Any opinions in the stories posted here is apreciated. Nothing is going to be published anyway.......





*Akara's Rescue* 

Atos jumped getting out of the way of the swinging scimitar that searched to cut his life. He standed ready to fight with his large double ax in his hand. Atos was a barbarian. In those strange times in the lands of Urak and beyond, there were truly gigantic men that were extremely build and extremely strong. And also extremely tall. That's why barbarians were referred as "giants of Urak" by the elves, humans and all the other races. Normally the common high of a barbarian was 6'5 or 6'7. The tall ones were 6'9 , 7 feet, and there were some others that were several inches over seven feet. Besides that they were extremely build. Not one inch of fatness could be seeing in their bodies. The barbarians were born with the perfect muscle and at least 5 times the strength of a normal human. That was the reason of why they compared constantly with the mighty gray bears and the mighty kodocs(huge beast that are extremely strong, and tough. There are few of them but they are as strong as ents.) Also the barbarians live in the great city of Anak-Lerieth, they are divided into three different tribes: The White Tiger, The Gray Bear, and the Silver Wolve.They adored these three animals that were holy spirits that protected the barbarians lands. 

Atos belonged to the White Tiger tribe. He had been assigned, along with many other warriors, to escort Akara's carriage to the other part of the forest where some druids need it her help. Akara was the dotter of the head druid of the town, and she had powers beyond his imagination. The trip had gone well, they helped the druids and the villagers and they would be home at the next day. However Akara was in a hurry to go back to the city, for she was working in something important with her father. Atos had a bad feeling about this, for the roads weren't secure at night. When they were at half way they were attacked by a large company of licantropos that had been waiting the right momment to ambush them. Also the barbarians had excellent reflexes the licantropos were fast and silent enough. Many fell before the rest started to fight. 

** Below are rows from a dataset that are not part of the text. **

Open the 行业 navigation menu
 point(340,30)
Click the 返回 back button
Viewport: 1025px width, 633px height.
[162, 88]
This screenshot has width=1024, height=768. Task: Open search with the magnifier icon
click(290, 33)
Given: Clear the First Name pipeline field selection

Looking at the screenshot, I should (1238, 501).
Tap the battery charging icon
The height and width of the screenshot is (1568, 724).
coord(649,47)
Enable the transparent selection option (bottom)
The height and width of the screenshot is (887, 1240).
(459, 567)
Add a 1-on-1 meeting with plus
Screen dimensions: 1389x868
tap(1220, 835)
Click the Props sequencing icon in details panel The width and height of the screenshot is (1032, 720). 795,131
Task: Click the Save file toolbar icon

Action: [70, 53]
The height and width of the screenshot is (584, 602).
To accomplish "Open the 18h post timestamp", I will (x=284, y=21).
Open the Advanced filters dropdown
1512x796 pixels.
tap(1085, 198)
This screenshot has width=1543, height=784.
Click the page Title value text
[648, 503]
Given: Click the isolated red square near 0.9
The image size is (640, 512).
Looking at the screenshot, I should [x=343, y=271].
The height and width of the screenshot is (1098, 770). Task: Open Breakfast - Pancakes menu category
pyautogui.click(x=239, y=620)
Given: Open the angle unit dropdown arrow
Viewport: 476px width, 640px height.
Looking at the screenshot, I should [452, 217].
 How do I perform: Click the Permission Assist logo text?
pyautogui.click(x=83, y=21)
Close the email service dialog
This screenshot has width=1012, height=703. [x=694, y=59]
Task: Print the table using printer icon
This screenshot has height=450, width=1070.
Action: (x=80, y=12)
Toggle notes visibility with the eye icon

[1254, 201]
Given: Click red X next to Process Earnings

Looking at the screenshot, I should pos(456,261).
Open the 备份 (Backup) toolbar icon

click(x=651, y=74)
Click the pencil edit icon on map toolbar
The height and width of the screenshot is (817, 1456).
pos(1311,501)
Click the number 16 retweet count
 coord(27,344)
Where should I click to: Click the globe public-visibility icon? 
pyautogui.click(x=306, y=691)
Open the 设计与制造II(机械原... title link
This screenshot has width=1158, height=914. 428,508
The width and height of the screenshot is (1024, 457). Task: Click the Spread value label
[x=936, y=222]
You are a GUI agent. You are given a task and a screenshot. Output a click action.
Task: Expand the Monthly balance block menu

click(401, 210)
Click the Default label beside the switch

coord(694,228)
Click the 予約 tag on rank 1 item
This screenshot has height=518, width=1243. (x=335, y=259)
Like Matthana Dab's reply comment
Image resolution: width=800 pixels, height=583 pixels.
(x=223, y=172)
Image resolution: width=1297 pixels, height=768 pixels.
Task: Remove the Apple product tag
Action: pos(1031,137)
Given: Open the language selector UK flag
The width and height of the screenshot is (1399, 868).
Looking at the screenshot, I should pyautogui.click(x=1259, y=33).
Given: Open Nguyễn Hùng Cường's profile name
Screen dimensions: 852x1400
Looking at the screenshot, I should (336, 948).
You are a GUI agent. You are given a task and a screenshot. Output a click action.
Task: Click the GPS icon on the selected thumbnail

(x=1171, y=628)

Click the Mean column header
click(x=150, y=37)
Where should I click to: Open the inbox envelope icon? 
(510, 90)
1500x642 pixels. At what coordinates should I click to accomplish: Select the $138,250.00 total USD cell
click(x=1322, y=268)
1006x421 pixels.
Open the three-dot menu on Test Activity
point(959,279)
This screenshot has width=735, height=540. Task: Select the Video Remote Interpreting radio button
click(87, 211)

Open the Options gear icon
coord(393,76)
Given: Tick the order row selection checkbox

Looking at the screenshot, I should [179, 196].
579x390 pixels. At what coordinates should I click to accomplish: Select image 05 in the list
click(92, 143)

Licantropos are strong werewolves that are in league with the dark forces. Now they are not common to see, but in those times licantropos were the strongest werewolves that ever excisted, but they didn't have so much hair on their body. Instead they had a rough black skin. They were at least two times the stronger than a normal men. Also they are pretty strong, they are smaller than a men, but taller than a dwarf or orc. And they can run in their four members, like wolves or dogs and they can transport several things on their backs, like their weapons or provisions. Like the orcs, the licantropos live in dark mountains. But they can also be seeing in dark forest, or red dark valleys dominated by necromancers, demons, or warlocks. Licantropos are created from elves and humans, and sometimes even wolves and other small animals. The dark forces twisted the personality and the shape of these creatures in order to use them as their army of evil. And now Atos was trying to defend the carriage and himself from a bunch of these creatures. 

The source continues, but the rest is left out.